INSTRUCTIONS FOR THE TASK:
What you return should be the line containing "2002x1584 pixels." and each line after it to the end of the records, copied exactly.

RECORDED DATA START

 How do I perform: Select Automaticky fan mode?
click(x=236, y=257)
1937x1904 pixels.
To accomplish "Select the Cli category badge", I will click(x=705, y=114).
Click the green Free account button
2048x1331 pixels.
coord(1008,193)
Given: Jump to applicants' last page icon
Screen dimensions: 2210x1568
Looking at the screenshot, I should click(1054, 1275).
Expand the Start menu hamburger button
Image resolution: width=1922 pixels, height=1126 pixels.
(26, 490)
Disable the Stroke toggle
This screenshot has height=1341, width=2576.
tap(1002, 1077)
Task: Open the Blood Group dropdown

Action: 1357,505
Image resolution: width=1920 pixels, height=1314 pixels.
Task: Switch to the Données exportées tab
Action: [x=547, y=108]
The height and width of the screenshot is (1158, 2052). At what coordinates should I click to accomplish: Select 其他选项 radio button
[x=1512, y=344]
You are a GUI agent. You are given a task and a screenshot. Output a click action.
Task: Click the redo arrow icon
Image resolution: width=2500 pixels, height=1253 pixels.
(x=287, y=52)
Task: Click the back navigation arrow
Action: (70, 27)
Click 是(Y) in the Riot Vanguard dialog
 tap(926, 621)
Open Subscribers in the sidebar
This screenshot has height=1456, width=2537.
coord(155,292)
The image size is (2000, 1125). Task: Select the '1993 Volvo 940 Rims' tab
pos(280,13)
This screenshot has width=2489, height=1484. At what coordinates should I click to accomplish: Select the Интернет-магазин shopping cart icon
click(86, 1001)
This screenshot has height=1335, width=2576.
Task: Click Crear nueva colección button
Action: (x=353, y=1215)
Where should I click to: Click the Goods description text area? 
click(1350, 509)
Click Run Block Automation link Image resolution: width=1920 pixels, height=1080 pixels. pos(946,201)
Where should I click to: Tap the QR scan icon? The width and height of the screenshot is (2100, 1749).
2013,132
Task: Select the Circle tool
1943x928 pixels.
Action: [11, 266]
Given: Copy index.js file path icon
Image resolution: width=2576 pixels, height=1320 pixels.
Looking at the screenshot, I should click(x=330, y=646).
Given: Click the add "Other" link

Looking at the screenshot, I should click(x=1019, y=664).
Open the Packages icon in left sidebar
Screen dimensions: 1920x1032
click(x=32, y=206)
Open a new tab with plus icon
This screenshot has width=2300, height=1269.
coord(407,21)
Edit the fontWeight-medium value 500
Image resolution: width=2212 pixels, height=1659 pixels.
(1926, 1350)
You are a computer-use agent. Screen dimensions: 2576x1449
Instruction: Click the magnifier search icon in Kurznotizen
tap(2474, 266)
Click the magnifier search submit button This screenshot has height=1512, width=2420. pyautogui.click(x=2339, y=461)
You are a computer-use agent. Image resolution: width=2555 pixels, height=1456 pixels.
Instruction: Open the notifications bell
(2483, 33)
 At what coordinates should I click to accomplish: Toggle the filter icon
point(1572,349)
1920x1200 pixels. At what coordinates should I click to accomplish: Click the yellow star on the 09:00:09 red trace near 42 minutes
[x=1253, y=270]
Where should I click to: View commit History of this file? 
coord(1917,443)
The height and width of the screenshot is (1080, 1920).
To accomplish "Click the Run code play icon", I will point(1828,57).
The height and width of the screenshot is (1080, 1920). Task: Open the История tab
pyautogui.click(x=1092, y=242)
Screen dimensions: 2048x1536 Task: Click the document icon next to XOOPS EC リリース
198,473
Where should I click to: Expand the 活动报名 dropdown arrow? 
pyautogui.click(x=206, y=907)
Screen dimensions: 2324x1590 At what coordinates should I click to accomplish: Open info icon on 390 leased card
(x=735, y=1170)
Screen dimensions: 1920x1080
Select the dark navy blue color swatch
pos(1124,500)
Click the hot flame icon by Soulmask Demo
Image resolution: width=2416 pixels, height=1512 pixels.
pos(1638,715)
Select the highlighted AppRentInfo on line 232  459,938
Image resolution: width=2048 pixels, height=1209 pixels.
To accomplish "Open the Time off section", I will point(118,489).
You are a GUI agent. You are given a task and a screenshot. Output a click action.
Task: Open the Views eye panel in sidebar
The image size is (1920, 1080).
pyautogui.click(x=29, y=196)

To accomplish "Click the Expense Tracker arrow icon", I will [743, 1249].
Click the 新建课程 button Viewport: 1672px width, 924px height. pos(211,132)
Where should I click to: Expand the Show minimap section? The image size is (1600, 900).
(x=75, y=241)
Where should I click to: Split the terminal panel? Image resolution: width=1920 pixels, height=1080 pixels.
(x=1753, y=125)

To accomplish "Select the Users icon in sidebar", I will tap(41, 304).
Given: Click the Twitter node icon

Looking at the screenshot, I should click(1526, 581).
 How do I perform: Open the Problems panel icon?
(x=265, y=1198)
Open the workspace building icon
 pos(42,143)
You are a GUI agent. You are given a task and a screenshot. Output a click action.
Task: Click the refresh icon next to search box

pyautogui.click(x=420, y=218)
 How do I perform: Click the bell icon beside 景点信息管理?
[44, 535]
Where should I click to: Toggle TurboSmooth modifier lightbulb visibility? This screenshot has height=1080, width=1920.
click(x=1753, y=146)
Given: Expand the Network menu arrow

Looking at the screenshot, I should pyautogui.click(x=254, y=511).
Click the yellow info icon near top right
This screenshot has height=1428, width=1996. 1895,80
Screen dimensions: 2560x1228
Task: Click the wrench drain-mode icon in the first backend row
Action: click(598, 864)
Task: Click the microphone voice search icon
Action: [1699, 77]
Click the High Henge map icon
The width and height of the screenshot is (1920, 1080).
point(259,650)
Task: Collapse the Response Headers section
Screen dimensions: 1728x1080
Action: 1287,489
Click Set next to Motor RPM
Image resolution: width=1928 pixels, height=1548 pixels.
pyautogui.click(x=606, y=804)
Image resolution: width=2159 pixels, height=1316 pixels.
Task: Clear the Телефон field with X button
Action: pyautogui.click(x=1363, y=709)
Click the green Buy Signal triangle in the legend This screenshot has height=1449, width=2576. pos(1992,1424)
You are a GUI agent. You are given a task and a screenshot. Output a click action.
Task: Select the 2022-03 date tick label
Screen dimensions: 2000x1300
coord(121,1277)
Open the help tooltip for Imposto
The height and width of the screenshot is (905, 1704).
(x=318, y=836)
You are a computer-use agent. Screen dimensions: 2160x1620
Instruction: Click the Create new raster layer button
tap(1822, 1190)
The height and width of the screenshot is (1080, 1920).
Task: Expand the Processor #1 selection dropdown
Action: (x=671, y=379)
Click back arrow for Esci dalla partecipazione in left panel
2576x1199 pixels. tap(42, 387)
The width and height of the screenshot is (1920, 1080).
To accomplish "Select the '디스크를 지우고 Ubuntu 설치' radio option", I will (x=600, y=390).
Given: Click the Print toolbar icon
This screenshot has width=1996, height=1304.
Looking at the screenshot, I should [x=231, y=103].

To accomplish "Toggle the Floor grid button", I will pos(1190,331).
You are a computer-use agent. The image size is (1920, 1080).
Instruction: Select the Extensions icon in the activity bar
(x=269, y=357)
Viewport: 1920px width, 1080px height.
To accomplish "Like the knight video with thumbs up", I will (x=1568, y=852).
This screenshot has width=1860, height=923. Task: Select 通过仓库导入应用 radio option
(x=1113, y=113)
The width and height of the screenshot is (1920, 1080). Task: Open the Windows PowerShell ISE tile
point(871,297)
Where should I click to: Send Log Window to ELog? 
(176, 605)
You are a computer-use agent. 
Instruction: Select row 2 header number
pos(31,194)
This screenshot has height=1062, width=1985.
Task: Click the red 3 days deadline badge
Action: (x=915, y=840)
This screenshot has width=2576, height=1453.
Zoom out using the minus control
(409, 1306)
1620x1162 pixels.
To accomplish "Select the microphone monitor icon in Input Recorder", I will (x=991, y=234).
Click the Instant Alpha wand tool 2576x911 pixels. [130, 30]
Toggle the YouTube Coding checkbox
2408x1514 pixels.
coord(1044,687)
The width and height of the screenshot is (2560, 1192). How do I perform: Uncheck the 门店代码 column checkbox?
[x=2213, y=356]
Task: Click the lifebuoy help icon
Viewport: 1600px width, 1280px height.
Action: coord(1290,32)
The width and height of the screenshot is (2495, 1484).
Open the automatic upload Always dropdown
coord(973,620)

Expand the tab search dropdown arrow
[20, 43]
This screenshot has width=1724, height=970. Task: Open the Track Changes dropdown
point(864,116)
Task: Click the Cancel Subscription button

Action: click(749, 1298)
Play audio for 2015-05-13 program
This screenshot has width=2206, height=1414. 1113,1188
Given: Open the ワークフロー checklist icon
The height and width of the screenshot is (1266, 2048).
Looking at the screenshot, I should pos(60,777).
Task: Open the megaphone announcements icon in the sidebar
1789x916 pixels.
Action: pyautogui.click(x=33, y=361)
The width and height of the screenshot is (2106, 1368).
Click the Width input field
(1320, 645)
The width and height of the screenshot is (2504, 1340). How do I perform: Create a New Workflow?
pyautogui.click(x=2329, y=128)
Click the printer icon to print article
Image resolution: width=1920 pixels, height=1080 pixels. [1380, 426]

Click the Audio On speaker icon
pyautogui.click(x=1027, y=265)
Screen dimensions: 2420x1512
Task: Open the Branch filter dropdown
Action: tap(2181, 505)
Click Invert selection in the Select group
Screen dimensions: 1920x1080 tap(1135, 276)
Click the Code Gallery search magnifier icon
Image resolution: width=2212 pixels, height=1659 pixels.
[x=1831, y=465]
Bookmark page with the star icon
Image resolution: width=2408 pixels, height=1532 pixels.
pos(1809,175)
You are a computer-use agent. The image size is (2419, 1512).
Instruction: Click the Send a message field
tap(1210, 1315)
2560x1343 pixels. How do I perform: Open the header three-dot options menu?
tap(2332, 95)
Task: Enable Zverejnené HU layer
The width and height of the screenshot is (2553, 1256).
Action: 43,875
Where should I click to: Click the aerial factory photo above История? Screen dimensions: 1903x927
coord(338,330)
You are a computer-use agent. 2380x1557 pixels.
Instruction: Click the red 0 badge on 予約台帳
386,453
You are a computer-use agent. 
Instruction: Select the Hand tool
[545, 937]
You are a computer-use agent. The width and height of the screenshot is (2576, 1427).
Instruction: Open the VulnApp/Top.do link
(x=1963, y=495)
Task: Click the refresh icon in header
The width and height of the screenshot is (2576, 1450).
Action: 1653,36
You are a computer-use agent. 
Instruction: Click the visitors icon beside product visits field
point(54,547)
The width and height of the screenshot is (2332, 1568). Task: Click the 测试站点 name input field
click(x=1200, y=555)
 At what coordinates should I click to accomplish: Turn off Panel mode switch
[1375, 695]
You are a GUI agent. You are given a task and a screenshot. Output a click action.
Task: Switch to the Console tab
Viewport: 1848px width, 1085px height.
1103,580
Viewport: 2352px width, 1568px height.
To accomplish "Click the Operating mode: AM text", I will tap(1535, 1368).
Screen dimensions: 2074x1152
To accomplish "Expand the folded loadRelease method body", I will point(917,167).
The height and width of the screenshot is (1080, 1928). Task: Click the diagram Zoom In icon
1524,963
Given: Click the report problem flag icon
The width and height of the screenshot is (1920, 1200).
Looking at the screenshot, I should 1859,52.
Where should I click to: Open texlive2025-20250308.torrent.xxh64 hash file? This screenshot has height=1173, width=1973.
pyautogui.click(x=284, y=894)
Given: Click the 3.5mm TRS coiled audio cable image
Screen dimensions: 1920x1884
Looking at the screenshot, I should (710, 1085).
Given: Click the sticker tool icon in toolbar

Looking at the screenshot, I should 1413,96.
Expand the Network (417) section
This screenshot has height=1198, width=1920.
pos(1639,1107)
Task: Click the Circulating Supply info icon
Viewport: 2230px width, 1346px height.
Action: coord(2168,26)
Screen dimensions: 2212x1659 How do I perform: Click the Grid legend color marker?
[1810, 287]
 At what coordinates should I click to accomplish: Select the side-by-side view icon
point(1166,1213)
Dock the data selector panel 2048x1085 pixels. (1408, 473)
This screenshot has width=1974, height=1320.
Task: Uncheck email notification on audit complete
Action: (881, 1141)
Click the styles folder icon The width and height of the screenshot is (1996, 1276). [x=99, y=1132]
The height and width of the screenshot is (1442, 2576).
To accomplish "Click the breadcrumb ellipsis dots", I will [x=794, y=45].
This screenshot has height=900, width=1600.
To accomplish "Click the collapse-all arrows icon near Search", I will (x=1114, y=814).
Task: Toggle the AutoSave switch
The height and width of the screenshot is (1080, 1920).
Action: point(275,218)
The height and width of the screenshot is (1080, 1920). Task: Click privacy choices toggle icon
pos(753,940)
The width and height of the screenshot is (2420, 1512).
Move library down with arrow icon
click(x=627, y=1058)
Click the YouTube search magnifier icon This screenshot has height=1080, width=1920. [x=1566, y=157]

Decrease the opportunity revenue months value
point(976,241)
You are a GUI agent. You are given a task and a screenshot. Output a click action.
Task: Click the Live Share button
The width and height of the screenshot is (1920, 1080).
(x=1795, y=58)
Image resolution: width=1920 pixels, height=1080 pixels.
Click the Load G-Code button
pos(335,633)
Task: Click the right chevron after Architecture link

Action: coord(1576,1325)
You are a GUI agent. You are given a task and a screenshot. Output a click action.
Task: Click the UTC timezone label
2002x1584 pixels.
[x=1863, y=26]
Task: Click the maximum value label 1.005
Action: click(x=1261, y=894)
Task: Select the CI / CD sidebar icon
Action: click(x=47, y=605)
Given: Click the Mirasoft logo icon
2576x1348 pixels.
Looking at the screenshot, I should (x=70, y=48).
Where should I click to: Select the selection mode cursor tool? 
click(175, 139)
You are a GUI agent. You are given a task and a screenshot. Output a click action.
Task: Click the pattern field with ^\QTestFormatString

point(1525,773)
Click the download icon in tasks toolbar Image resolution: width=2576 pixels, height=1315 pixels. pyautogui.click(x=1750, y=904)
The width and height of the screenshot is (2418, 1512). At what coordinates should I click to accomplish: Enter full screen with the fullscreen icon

RECORDED DATA END

REPLY:
2002x1584 pixels.
[x=1863, y=26]
Task: Click the maximum value label 1.005
Action: click(x=1261, y=894)
Task: Select the CI / CD sidebar icon
Action: click(x=47, y=605)
Given: Click the Mirasoft logo icon
2576x1348 pixels.
Looking at the screenshot, I should (x=70, y=48).
Where should I click to: Select the selection mode cursor tool? 
click(175, 139)
You are a GUI agent. You are given a task and a screenshot. Output a click action.
Task: Click the pattern field with ^\QTestFormatString

point(1525,773)
Click the download icon in tasks toolbar Image resolution: width=2576 pixels, height=1315 pixels. pyautogui.click(x=1750, y=904)
The width and height of the screenshot is (2418, 1512). At what coordinates should I click to accomplish: Enter full screen with the fullscreen icon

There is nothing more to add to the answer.